Taxpayers beg for relief; union special interests demand more cash, not less. Guess who the Democrats are doing the bidding of? Spoiler alert: not you!
We saw this in bald terms when Rep. Nelson Brownell (D-Pownal) explained that the education finance “reform” bill being proposed today is about “look[ing] at costs, but not in a containment way (emphasis added).” Just yesterday, House Ways & Means Chair Emilie Kornheiser (D-Brattleboro) snapped at Republicans offering an amendment to the property tax bill that would lower taxes, “There’s no decision on no taxes here. That’s just not an option.” Translation, “VTNEA et al, keep telling us how much you want to spend, and we’ll keep hitting up the taxpayers with more and higher taxes to pay for it.”
Here's the reform reality we need to embrace: Vermont independent schools that participate in the Vermont’s 150-year-old town tuitioning system very generally speaking do a better job of educating our children for far less money. It’s a win/win for everyone who should matter.
We need more of this – lots more of this -- not less.
Now, when opponents of this cost-effective, highly popular form educating our children howl – as they are certainly doing at this point in the story – that independent schools are only able to achieve these stellar results because they discriminate, no they don’t. That’s a lie. Every school, public or independent, in Vermont that accepts state dollars is subject to the same state and federal non-discrimination laws and regulations. Period.
The taxpayer funded per pupil costs for independent tuitioning schools are capped at $16,756 for elementary students, and $18,266 for middle and high school students. That’s 30 percent less than the official, weighted per-pupil average of $23,586 spent by the government run public schools. And, if one simply takes the $2.5 billion education budget and divides it by the 80,000 actual living, breathing student bodies in the classrooms, that number goes up to over $30,000 per kid.
So, using the most conservative numbers here, if every Vermont student were in the tuitioning system with a capped per-pupil spending rate, Vermont taxpayers could save around $750,000,000. And we’d still be spending 15 percent more per child than the national per-pupil average! And we’d more than likely be achieving better student outcomes.
Sounds like a plan, doesn’t it!
There are some communities that are coming to this conclusion. Parents of children in the Windham Elementary School, for example, just won a school choice petition battle – taking on the Blob as well as a hostile local school board – by an overwhelming vote of 82-45 to close the school and give the kids choice. As the Brattleboro Reformer reports:
“Windham families spoke up forcefully at the town meeting, giving several reasons for their fear and dislike of the Windham Elementary School, which is currently closed. They particularly cited the school board’s inability to affirm that the school would be improved in the immediate future, given lack of staff and serious deficiencies in the school plant," the Windham Committee for School Choice said in an announcement. "The resounding victory for the solid majority of parents who wanted school choice was unexpected, and suggested that some pro-school voters at town meeting changed their minds on the basis of what they learned from the unhappy parents."
That last point is key.

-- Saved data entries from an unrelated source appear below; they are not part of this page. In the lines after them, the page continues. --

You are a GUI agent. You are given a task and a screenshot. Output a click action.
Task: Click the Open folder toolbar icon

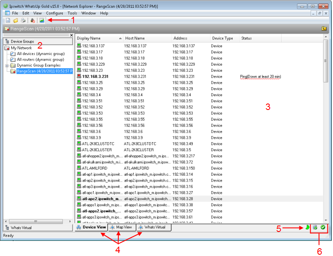(15, 20)
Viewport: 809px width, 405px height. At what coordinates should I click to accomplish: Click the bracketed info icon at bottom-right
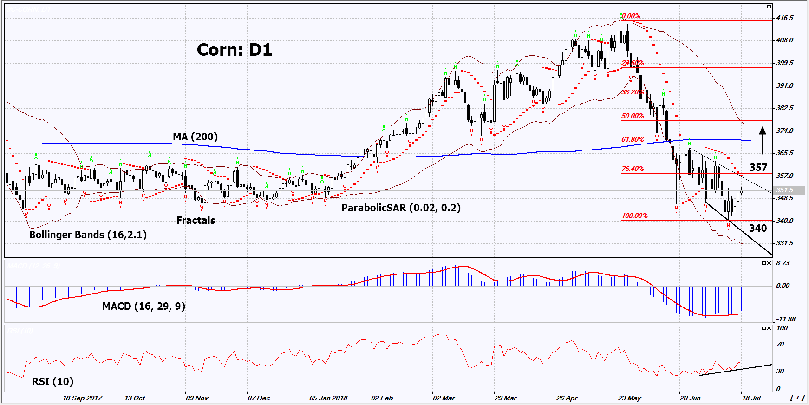click(797, 398)
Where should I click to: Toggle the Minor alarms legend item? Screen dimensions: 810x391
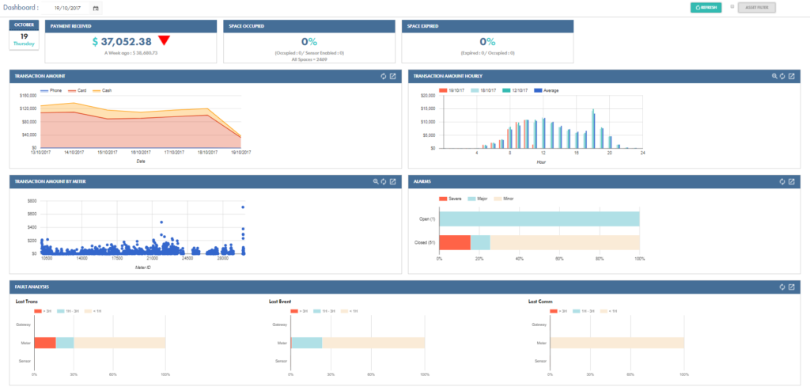tap(503, 198)
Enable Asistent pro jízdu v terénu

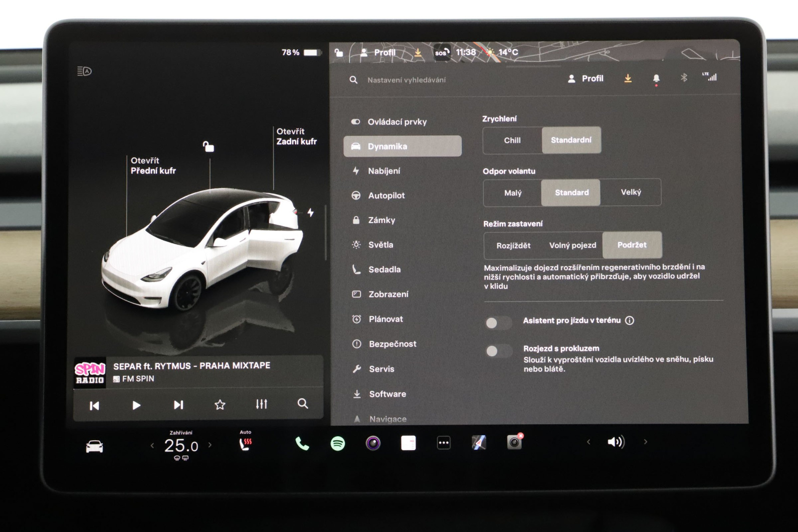[x=498, y=323]
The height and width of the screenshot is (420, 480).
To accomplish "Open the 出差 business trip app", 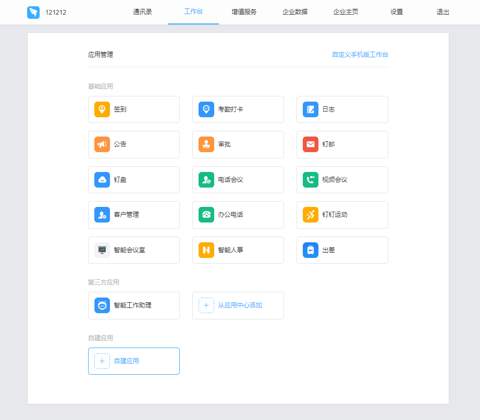I will click(x=342, y=250).
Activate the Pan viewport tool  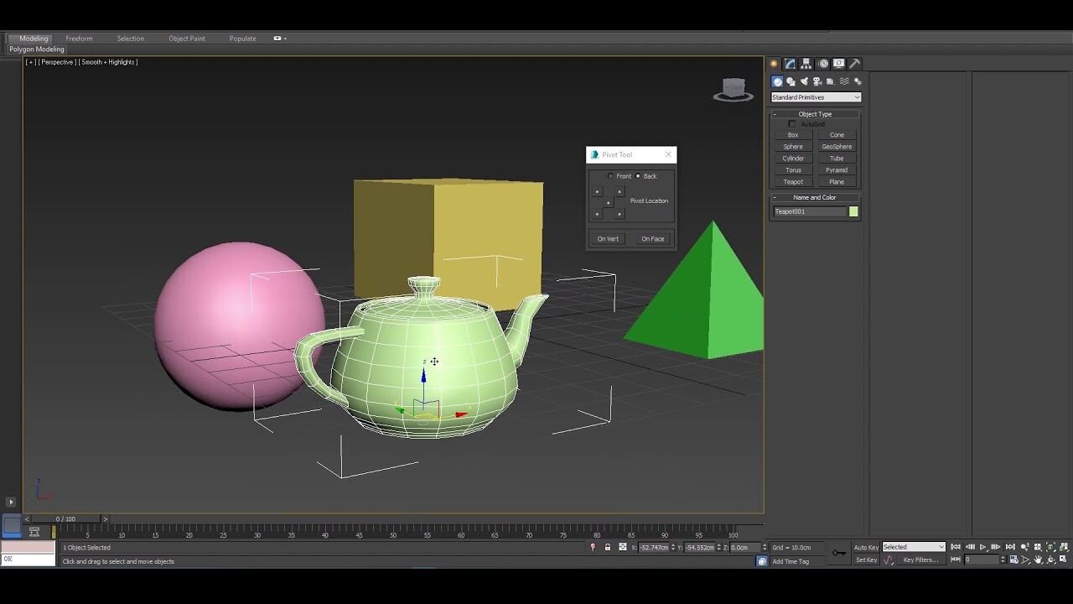coord(1038,559)
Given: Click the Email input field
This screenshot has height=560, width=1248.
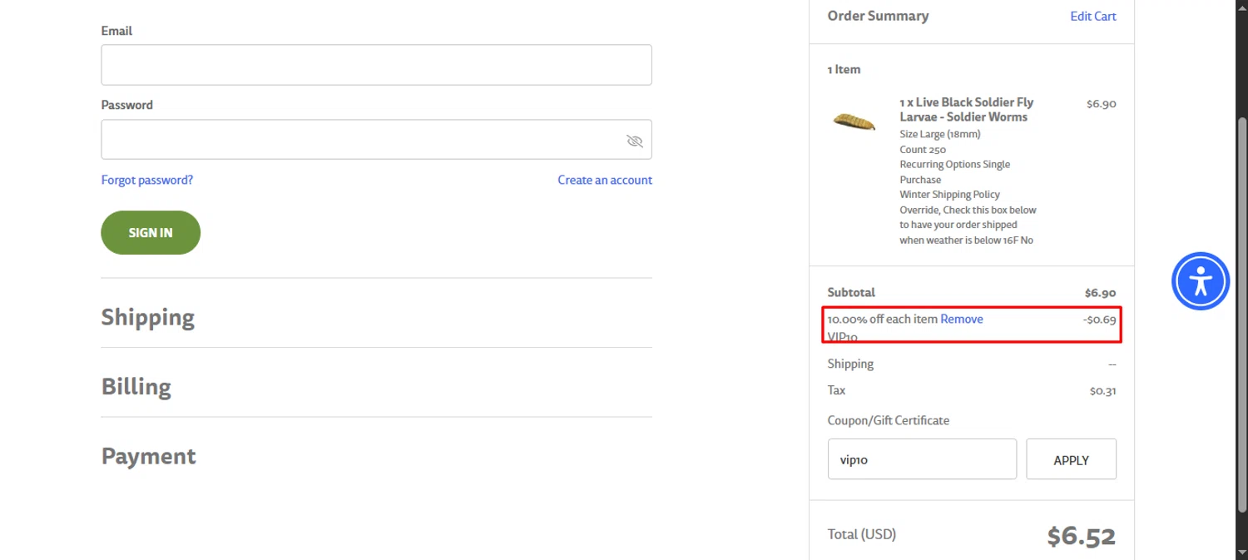Looking at the screenshot, I should coord(376,65).
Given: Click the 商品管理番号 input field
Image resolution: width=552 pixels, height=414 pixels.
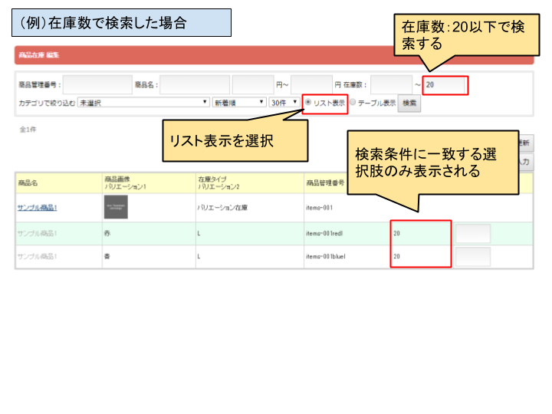Looking at the screenshot, I should pyautogui.click(x=97, y=84).
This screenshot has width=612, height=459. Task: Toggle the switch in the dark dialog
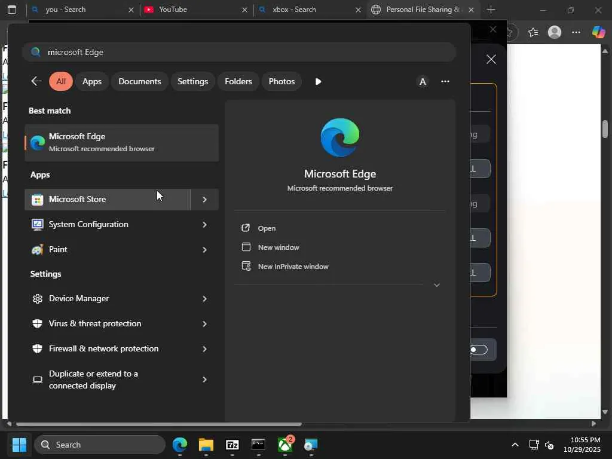[x=479, y=350]
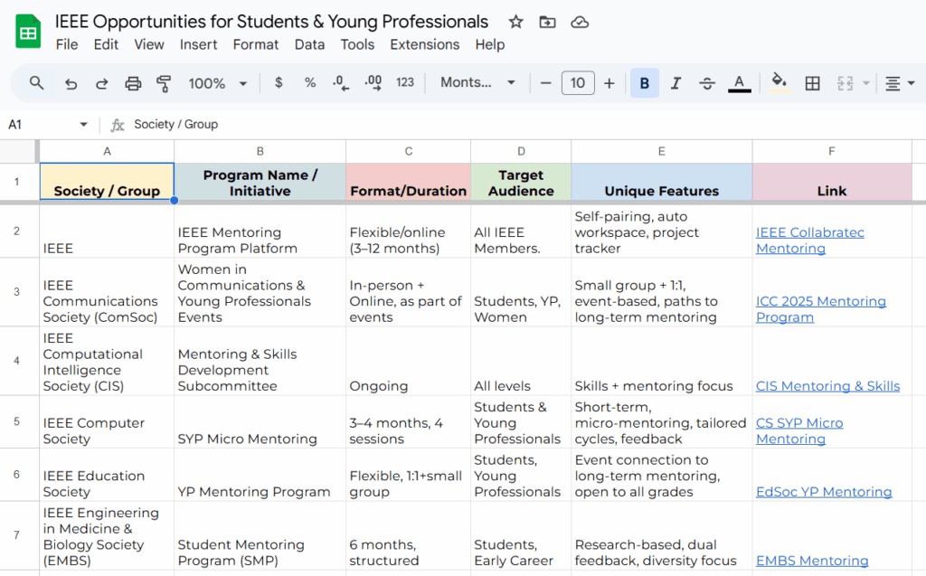Follow the EMBS Mentoring link
Screen dimensions: 926x576
tap(811, 562)
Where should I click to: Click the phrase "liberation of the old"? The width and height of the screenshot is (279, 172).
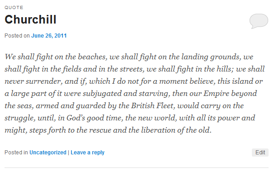pos(176,130)
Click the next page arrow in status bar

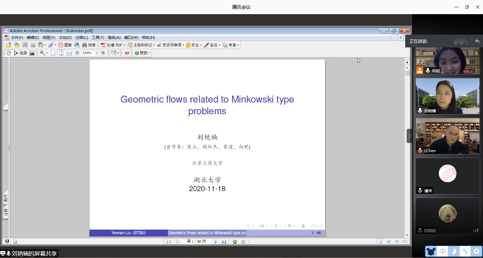point(216,242)
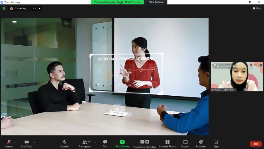Screen dimensions: 264x149
Task: Select Ayu Anggi's video thumbnail
Action: (x=237, y=77)
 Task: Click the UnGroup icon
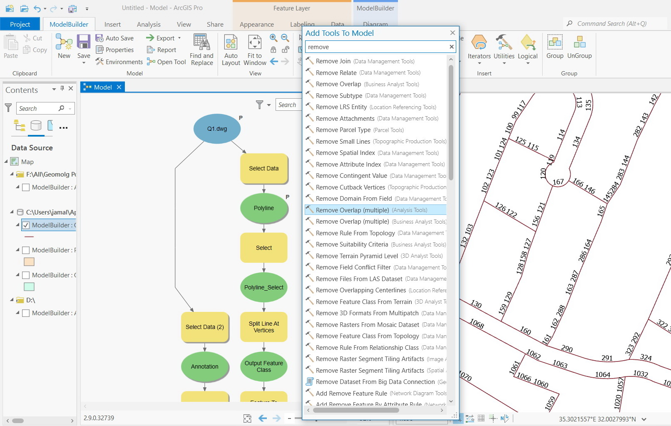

Parents and taxpayers need to speak up, speak out, and make the case for school choice. Forcefully. It’s a winning issue.
National and state polling data tracked by the American Federation for Children shows public support for school choice at landslide levels between 65 and 75 percent. And for all you wokester social justice warriors out there, demographically that support is highest among Black respondents at 73 percent. (Or is your real attitude, “Black lives matter, but their opinions not so much”?) Hispanic support is at 71 percent.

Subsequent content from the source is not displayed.